China approves first online games in nine months
Regulators in China have approved new online games for the first time in a nine-month period. The move is the first indication that the country is easing its crackdown on the gaming sector. China’s biggest tech companies have been under heavy scrutiny over the last two years, as the Communist party has tightened regulations on gaming under its “common prosperity” policy.
The policy, which was ostensibly introduced to provide China’s middle classes with more opportunities and improved living standards, has also impacted fintech, education, and entertainment, wiping billions from the collective market value of the country’s tech giants.
Regulators had paused the approval of new games in July 2021 over concerns that children were exposed to games that undermined the values of the Communist party.

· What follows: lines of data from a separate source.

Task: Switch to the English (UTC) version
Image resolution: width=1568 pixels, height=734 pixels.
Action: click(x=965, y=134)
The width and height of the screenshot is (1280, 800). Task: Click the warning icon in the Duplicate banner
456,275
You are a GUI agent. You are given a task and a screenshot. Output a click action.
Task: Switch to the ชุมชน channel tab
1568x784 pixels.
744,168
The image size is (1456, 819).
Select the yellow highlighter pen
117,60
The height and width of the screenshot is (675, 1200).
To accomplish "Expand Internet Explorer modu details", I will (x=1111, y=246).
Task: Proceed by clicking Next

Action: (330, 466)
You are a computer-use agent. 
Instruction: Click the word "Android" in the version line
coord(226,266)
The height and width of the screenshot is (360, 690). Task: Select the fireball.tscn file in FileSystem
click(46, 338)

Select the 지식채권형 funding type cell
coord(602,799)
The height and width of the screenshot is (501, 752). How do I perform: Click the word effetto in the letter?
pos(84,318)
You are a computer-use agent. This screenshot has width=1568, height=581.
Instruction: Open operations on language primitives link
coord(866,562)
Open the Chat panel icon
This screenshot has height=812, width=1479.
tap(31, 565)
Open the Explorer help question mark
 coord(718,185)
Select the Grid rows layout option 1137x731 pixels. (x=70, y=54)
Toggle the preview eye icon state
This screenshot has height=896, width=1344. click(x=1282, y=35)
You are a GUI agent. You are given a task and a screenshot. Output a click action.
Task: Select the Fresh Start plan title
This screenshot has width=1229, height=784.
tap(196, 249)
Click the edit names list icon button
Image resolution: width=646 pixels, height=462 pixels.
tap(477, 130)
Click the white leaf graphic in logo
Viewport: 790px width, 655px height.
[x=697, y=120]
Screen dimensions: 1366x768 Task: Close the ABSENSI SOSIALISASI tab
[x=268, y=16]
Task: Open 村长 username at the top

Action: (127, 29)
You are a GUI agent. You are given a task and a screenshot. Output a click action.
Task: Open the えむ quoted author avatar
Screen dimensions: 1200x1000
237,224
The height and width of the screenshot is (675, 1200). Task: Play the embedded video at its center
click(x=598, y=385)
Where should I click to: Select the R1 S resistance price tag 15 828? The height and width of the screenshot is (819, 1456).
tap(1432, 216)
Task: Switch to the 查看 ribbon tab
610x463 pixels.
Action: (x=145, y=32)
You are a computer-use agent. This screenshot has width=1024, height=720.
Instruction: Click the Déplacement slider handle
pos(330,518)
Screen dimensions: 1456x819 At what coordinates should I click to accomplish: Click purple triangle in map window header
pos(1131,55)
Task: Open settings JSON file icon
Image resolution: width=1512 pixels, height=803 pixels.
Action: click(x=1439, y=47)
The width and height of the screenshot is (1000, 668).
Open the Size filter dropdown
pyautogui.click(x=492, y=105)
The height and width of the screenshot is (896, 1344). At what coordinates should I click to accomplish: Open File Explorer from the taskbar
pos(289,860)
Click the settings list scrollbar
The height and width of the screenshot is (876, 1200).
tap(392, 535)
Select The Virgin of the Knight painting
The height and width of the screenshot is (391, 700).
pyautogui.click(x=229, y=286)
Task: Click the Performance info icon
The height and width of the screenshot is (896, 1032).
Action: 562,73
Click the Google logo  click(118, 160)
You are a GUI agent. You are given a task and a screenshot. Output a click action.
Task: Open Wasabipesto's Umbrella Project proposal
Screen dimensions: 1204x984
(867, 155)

The following month, children in China were limited to three hours of game time a week, a move which dramatically slowed revenue growth for companies like NetEase and Tencent. The restrictions from Chinese authorities also limited the growth of foreign gaming companies seeking to break into the country’s market, such as online multiplayer game Roblox.
On Monday (11th April), China’s National Press and Publication Administration confirmed 45 games had been approved, with the country’s security regulators issuing a statement that they would “support the healthy development of the [financial] market.” Confirmation of the approval led to significant pre-market gains for US-listed Chinese gaming stocks, with Bilibili’s Nasdaq-listed shares rising by over 8% pre-market. NetEase experienced similar growth, jumping by almost 8%, reports the Financial Times.